Wednesday, November 04, 2009

Making Lloyds get rid of branches they wanted to close anyway

It's hardly surprising the share price of Lloyds benefited from the announcement today on cash injection and branch sales and closures. The company is almost certainly of the view that it has vastly more branches than it needs, now that HBOS has been absorbed into it. There must be hundred of Lloyds branches sitting near a Halifax. This duplication would not have continued, even if it had not been an EU requirement for additional state aid to get rid of them.

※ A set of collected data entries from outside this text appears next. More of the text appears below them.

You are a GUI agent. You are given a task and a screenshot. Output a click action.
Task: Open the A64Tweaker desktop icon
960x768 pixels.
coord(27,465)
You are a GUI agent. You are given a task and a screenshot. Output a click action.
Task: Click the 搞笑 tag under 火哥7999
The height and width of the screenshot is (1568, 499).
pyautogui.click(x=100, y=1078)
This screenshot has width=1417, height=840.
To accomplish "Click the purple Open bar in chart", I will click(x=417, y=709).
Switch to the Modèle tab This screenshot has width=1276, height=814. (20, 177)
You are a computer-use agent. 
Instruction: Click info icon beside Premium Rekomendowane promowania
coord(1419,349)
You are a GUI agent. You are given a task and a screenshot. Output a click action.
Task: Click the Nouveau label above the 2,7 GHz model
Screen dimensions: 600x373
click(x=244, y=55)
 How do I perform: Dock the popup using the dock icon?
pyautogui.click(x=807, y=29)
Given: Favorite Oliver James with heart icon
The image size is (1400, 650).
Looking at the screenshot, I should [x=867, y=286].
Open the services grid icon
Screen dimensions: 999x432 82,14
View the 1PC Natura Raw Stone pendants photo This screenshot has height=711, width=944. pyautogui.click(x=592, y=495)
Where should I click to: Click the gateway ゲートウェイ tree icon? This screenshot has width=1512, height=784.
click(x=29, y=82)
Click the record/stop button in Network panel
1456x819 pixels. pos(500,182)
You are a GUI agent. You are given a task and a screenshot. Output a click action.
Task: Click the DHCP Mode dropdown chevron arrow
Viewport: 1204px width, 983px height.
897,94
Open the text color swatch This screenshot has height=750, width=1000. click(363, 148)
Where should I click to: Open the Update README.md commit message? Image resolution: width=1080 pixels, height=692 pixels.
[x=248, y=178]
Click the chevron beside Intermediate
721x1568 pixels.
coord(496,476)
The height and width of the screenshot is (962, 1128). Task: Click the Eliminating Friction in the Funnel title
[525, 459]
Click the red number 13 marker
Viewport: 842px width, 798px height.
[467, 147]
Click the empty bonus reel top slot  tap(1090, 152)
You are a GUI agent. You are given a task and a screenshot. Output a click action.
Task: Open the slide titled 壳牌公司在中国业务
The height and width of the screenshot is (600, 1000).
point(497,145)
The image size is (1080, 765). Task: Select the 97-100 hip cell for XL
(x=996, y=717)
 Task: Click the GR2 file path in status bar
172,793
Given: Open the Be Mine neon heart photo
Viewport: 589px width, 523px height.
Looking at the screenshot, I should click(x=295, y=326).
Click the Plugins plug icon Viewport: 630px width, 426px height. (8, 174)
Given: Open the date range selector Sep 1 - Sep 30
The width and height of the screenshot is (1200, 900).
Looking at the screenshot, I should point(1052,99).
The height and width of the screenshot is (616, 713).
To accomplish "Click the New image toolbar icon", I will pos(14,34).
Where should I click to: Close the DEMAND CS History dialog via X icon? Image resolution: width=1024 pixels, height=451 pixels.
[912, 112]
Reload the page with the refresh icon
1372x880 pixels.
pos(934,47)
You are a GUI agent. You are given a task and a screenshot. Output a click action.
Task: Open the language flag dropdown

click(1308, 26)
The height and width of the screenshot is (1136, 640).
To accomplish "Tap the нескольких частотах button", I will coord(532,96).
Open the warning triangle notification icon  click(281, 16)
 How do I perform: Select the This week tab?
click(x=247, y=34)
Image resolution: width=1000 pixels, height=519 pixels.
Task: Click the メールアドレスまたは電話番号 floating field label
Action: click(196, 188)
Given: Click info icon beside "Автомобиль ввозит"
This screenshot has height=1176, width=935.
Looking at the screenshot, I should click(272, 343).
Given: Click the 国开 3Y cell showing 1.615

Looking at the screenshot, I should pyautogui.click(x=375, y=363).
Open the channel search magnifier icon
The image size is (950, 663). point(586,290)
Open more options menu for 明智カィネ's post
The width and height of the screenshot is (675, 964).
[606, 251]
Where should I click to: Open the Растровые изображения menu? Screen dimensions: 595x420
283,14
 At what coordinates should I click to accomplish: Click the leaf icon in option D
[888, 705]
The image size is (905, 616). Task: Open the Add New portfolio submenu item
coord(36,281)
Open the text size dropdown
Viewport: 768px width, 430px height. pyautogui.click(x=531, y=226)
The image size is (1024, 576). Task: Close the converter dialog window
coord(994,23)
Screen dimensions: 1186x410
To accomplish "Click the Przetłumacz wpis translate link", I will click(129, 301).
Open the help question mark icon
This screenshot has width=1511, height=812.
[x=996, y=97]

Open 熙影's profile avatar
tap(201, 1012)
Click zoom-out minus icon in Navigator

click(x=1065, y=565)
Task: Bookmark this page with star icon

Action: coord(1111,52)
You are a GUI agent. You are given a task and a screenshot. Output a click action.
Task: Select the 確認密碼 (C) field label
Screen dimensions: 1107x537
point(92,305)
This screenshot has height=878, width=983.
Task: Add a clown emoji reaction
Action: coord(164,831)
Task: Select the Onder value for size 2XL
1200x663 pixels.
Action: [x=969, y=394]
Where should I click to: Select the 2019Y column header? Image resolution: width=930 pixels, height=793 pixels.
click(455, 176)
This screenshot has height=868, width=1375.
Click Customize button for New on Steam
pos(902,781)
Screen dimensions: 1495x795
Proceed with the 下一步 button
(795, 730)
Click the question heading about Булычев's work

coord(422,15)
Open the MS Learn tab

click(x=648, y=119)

Earlier this year Lloyds announced that the entire Cheltenham and Gloucester branch network would close. Months later the closure plan was abandoned though I have a suspicion that the cancellation was forced on them so that the mortgage wing of Lloyds could be sold off with a high street presence of its own. So Lloyds gets to dump the troublesome branches after all. Okay, so the mortgage wing will have to be demerged and sold off but Lloyds could still continue to sell C&G mortgages if it turns out to be financially beneficial to do so. C&G after all has only a limited high street presence of its own so it will not want to lose the extensive reach it has by being sold through Lloyds branches. Lloyds benefits by not having to pay for the network they had initially planned to close anyway.

So, the EU and the government have provided Lloyds with the excuses for dumping a huge number of branches, many of which the company will see as a drain on its resources. No wonder the share price has gone up.